Extract provided:
Next, we introduce functions to model vector operations: \(\approx _{\mathbf {A}}\) for comparing vectors, \(\mathsf {nth}_{\mathbf {A}}\) for reading from them, and \(\mathsf {update}_{\mathbf {A}}\) for updating them. These functions need to be axiomatized. We include two axioms (bottom of Fig. 2): \(Ax_1\) states that two vectors are equal iff they have the same length and the same contents. \(Ax_2\) axiomatizes the update operator; the result has the same length, and if the updated index is in bounds, then the corresponding element is updated. These axioms are not meant to be complete, but are rather just strong enough for the example.

Material provided:
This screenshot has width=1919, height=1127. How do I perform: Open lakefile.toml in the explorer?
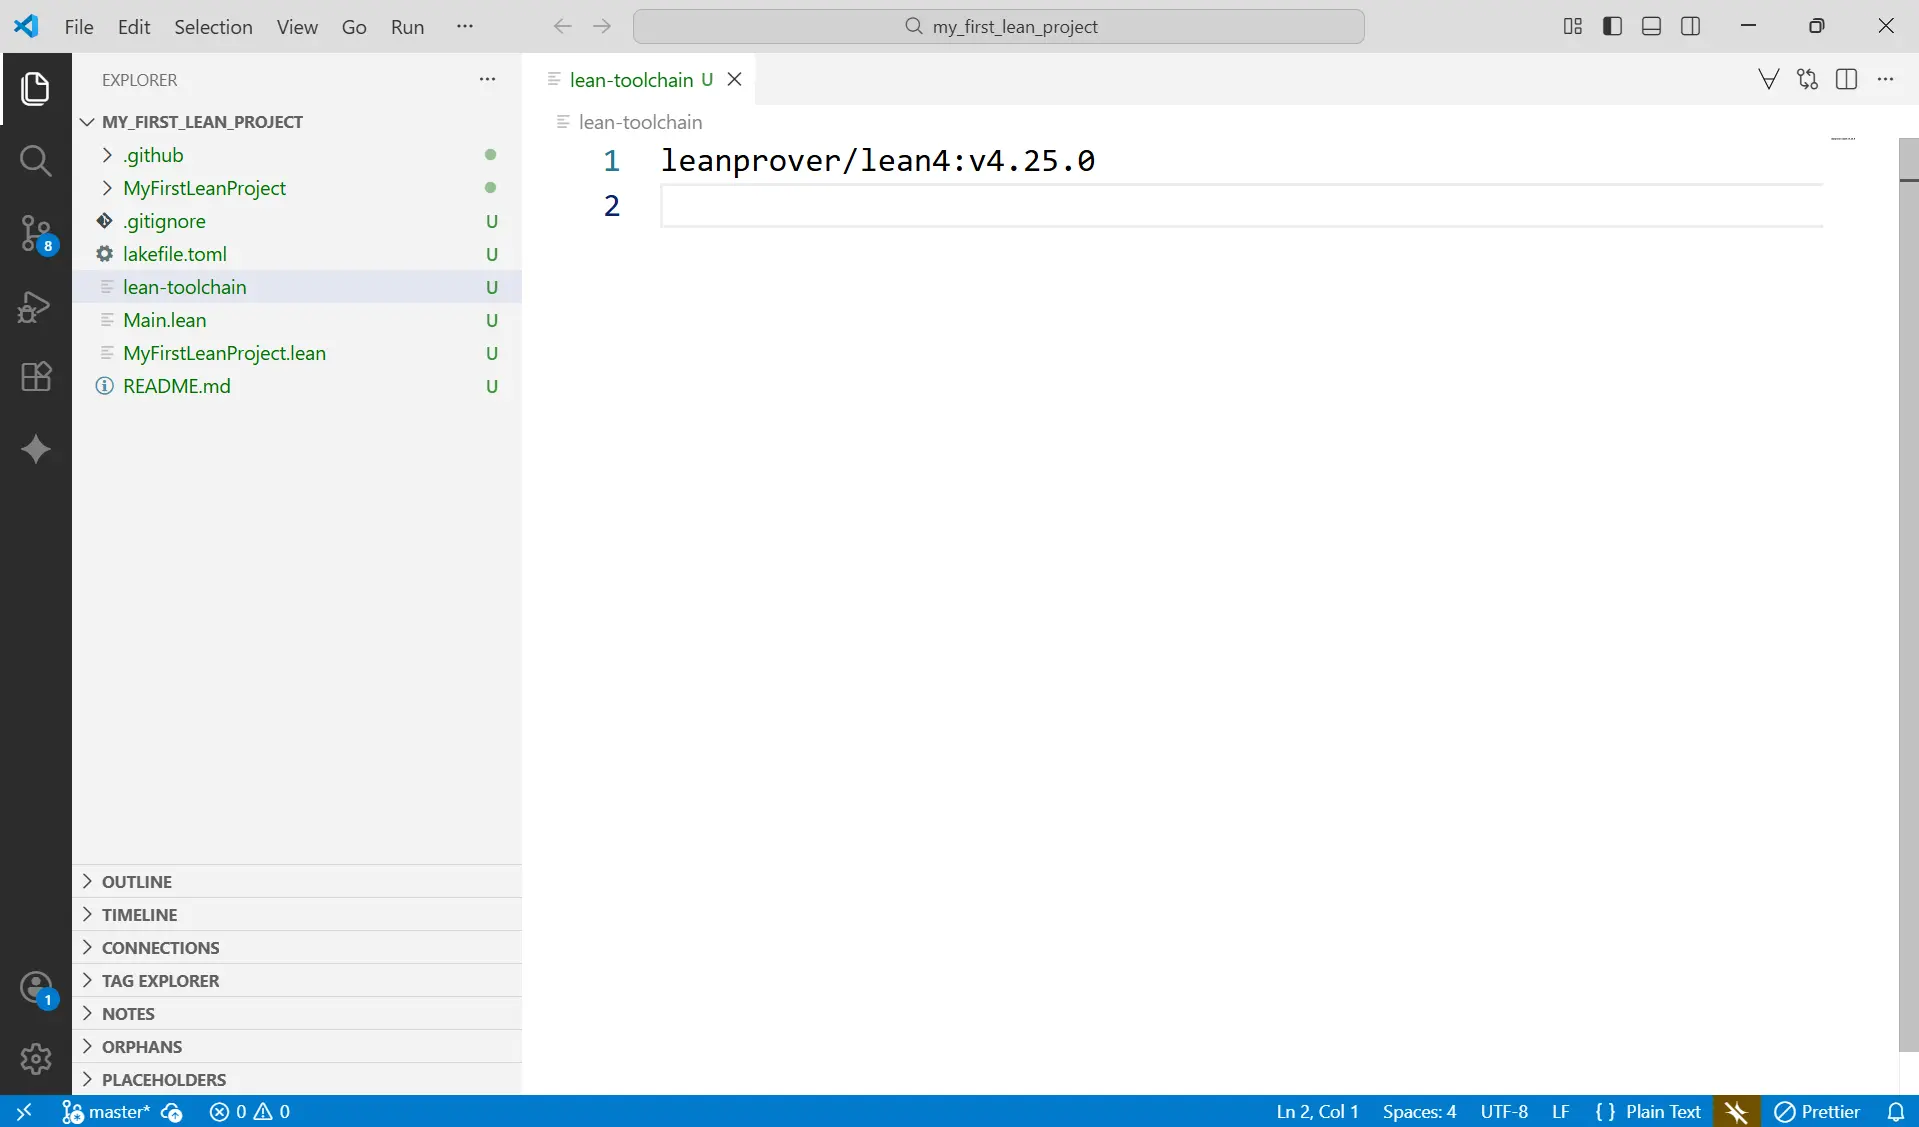pos(175,254)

Task instructions:
**a)** In the extract on vector operations above, rewrite the paragraph beginning "Next, we introduce functions" as a short list that keeps its main facts.
**b)** According to the extract on vector operations above, when does Ax_1 say two vectors are equal?
**c)** Using the extract on vector operations above, explain why the two axioms are enough even though they are not complete.

Task-by-task solutions:
**a)**
- Three functions model vector operations: ≈_A compares vectors, nth_A reads from them, and update_A updates them.
- These functions must be axiomatized, and two axioms are given (bottom of Fig. 2).
- Ax_1: two vectors are equal iff they have the same length and the same contents.
- Ax_2: the result of an update has the same length, and if the updated index is in bounds, the corresponding element is updated.
- The axioms are not meant to be complete, only strong enough for the example.

**b)** Two vectors are equal iff they have the same length and the same contents.

**c)** The axioms are not meant to be complete. They only need to be strong enough for the example, and these two meet that need.